The link between laws and justice, and how this can break down, has been a focal point in MacCormick's work. "The established rule of law is essential to achieving any kind of justice in society," he said, but added that laws alone are not sufficient to ensure justice.

This is reflected in the issues that concern him today. At the top of his list is what he describes as the "corruption of fear" in legal systems, which has led to controversial events at places like the Guantanamo Bay detention camp in Cuba.

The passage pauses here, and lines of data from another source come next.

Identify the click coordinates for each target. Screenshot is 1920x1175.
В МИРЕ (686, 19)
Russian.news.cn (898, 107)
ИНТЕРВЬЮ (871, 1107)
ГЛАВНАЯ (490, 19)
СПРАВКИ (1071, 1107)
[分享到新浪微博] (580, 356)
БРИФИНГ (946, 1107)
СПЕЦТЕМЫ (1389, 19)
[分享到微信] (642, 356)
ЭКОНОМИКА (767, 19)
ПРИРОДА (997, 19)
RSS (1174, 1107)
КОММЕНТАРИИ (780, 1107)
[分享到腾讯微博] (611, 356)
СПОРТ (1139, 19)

He believes this fear has also allowed the CIA to operate rendition flights that take terrorism suspects out of the US for interrogation techniques that would be illegal if used on US soil. "It is to yield to terrorism, rather than combat it, if we yield our traditions of justice to combat terrorism."

He is regarded as one of the world's foremost philosophers of law, a status which helped him to a knighthood in 2001, followed by a gold medal for outstanding achievement from the Royal Society of Edinburgh in 2004.

MacCormick, who speaks Italian, Spanish, French, German and Latin, said his language skills had served him well both in his field of study, and during his stint as a Scottish Member of the European Parliament between 1999 and 2004.

"There is a tendency in academic life to think very much in English terms, but here in Scotland we have strong links with Europe," he said.

"If you are interested in these areas, you would miss out on a lot if you didn't."

While serving as an MEP, MacCormick was named Scottish Euro MP of the Year at the 2000, 2002 and 2003 Scottish Politician of the Year awards. Before retiring from elected office in 2004 to resume his Leverhulme Research Professorship at Edinburgh, he helped draft the European Union Constitutional Treaty.

Although the treaty foun- dered after French and Dutch voters rejected it in 2005, MacCormick said the experience had still been a unique opportunity to put theories into practice after years of studying the evolving situation in Europe.

"What we have with the European Union is a very interesting new constellation of legal aggregates," he said.

He noted that although the word "constitution" had been withheld from the current Reform Treaty that Prime Minister Gordon Brown is promoting, the two documents were still "about 90% the same thing". He described both as "sensible" efforts to "deal with things that need dealt with".

Glasgow-born MacCormick is credited with having never lost touch with Scotland. He said he had only once been "seriously" tempted to take up a permanent post abroad, but eventually decided against it.

Although he could have earned more money elsewhere, he said his academic surroundings and the beauty of his home country made Scotland an ideal place to live.

That said, there are still areas in Scottish life that MacCormick believes should be improved.

"I think it is a matter of concern that inequality in society has grown so sharply, both under conservative leadership in the past and liberal ones more recently," he said.

"In Scotland, we need an awful lot done to improve the lot of those who are poorer off."